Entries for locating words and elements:

┄┄┄┄┄┄┄┄┄┄

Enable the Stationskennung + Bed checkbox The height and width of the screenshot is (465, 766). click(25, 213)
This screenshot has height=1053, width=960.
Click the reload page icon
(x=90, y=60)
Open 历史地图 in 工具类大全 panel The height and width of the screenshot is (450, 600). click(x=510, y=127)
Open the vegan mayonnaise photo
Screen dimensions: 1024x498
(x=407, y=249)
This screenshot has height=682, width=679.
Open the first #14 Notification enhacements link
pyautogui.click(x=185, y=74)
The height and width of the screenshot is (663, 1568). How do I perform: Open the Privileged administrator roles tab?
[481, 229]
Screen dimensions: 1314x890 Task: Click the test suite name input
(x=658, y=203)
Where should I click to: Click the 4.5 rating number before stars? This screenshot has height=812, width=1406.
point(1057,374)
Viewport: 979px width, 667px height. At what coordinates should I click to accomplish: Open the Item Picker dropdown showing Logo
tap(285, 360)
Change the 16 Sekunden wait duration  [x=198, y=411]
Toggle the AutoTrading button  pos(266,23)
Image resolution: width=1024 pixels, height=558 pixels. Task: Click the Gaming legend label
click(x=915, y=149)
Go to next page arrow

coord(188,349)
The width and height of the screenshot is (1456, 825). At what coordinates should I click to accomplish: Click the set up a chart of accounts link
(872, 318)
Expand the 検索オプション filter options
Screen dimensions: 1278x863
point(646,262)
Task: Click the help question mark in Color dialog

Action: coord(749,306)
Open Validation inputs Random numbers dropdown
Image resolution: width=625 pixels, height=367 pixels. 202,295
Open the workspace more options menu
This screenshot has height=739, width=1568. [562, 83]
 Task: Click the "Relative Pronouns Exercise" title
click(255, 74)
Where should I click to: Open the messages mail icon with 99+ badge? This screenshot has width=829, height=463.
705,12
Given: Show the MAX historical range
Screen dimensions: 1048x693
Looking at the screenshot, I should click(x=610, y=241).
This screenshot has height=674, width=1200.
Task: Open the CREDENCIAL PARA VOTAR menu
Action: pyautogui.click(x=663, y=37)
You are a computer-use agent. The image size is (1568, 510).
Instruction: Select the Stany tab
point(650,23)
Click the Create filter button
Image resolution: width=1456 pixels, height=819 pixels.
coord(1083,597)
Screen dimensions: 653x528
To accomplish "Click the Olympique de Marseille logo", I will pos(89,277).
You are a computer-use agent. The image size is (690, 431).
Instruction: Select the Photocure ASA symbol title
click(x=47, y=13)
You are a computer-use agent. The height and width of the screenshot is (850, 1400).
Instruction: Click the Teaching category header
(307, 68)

┄┄┄┄┄┄┄┄┄┄

SHORT TASK
Copy out the lines above word for word, from the one containing "Open the vegan mayonnaise photo" through the one containing "Action: coord(749,306)", including both.

EXPECTED OUTPUT
Open the vegan mayonnaise photo
Screen dimensions: 1024x498
(x=407, y=249)
This screenshot has height=682, width=679.
Open the first #14 Notification enhacements link
pyautogui.click(x=185, y=74)
The height and width of the screenshot is (663, 1568). How do I perform: Open the Privileged administrator roles tab?
[481, 229]
Screen dimensions: 1314x890 Task: Click the test suite name input
(x=658, y=203)
Where should I click to: Click the 4.5 rating number before stars? This screenshot has height=812, width=1406.
point(1057,374)
Viewport: 979px width, 667px height. At what coordinates should I click to accomplish: Open the Item Picker dropdown showing Logo
tap(285, 360)
Change the 16 Sekunden wait duration  [x=198, y=411]
Toggle the AutoTrading button  pos(266,23)
Image resolution: width=1024 pixels, height=558 pixels. Task: Click the Gaming legend label
click(x=915, y=149)
Go to next page arrow

coord(188,349)
The width and height of the screenshot is (1456, 825). At what coordinates should I click to accomplish: Click the set up a chart of accounts link
(872, 318)
Expand the 検索オプション filter options
Screen dimensions: 1278x863
point(646,262)
Task: Click the help question mark in Color dialog

Action: coord(749,306)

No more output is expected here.